In response, more than 35 health care groups—including HIV Medicine Association, the American Academy of Pediatrics and several LGBT and HIV health care centers—sent a letter to top Trump officials urging them to drop the plan to narrowly define sex.

The letter explains that such a definition “will likely worsen health outcomes and disparities experienced by transgender and intersex individuals.” What’s more, the letter writers states, “this narrow definition of sex is clearly aimed at excluding transgender and intersex people from necessary nondiscrimination protections on the basis of sex, including Section 1557, the nondiscrimination provision of the Affordable Care Act.… These nondiscrimination protections are necessary, given that discrimination against transgender people is widespread.”

The letter continues: “The reported memo’s narrow definition of sex also ignores the existence of intersex people, who are born with sex characteristics, such as anatomy or chromosomes, that do not fit the typical male/female binary definition set forth in the reported memo. Transgender and intersex people have existed throughout time and have unique health needs and lived experiences, necessitating that health care providers recognize these needs and differences as a part of providing high quality, affirming, and culturally competent care. The proposed definition of sex would instead ignore the existence of these populations, which in turn could worsen the health disparities experienced by transgender and intersex individuals and promote discrimination.”

Transgender women, notably women of color, also face unusually high rates of HIV, so this change would affect efforts at HIV prevention and care. According to the Center of Excellence for Transgender Health, about 1.4 million adults in the United States identify as transgender.

The letter was sent November 5 to Attorney General Jeff Sessions (who has since resigned), Health and Human Services Secretary Alex Azar and Department of Education Secretary Betsy DeVos.

“Transgender people face discriminatory treatment in public settings, including hospitals and other health care facilities,” said Sean Cahill, director of health policy research for The Fenway Institute, an LGBT and HIV research group, in a press release about the letter. “As a result, many transgender people avoid care due to prior mistreatment and the fear of anticipated mistreatment and stigma. It would be malpractice to rescind nondiscrimination protections for transgender people in health care settings.”

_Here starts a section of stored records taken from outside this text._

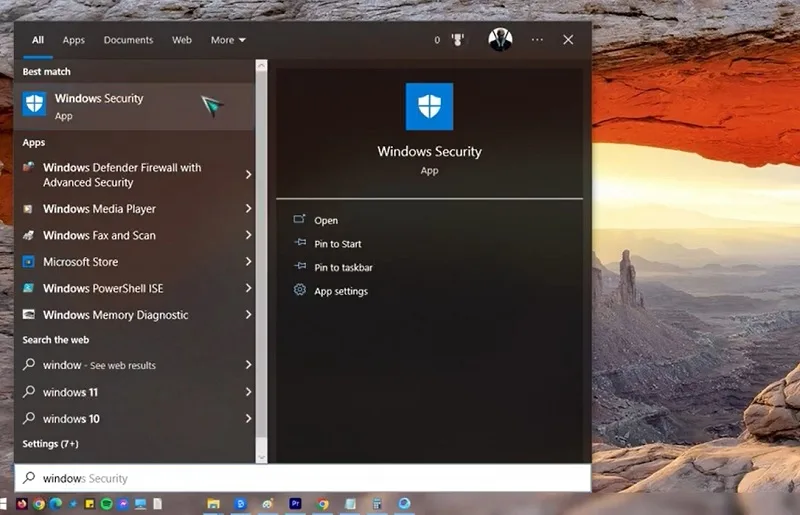The width and height of the screenshot is (800, 515).
Task: Open Windows Security best match result
Action: coord(135,106)
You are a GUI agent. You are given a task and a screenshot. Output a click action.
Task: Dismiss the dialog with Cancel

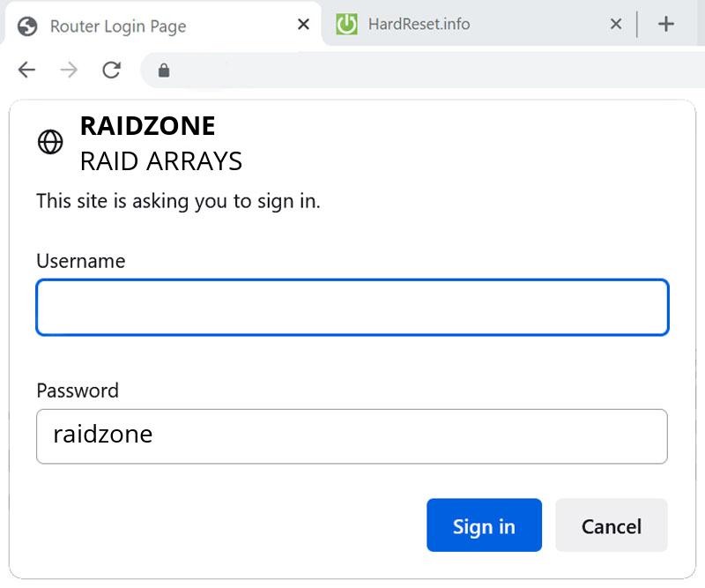pyautogui.click(x=612, y=525)
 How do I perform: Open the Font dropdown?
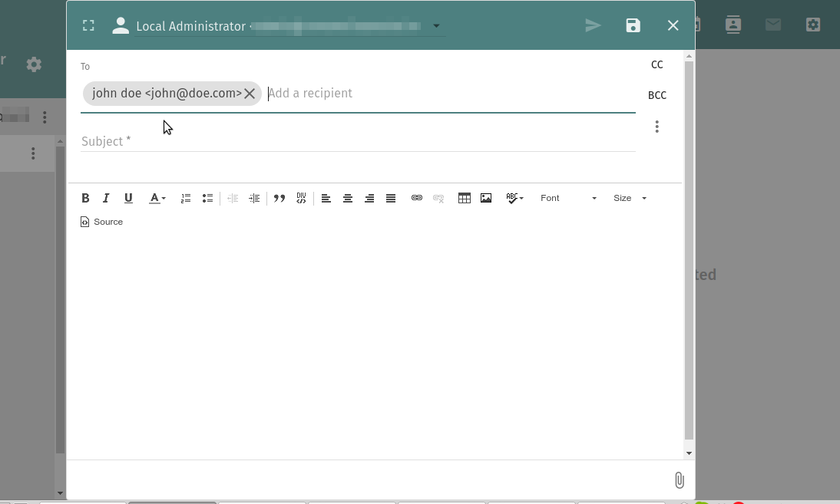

“The science is clear. Genetic sex chromosomes, anatomy, sexual orientation, gender and gender identity are separate. In many people they are aligned with one another, and in millions of other people they are not,” added GLMA president Gal Mayer, MD, MS, and former medical director of Callen-Lorde Community Health Center, which sees LGBT clients in New York City. “Any policy that tries to define an individual’s gender based solely on any one of these characteristics ignores decades of research and study, and contradicts the massive expertise of the healthcare providers and their associations represented on this letter. We can all confirm that gender and gender identity are not binary and in many cases not the same as the sex assigned at birth. Gender and gender identity exist on a spectrum, are personal experiences, are not always static, and can only be defined by the person living that experience.”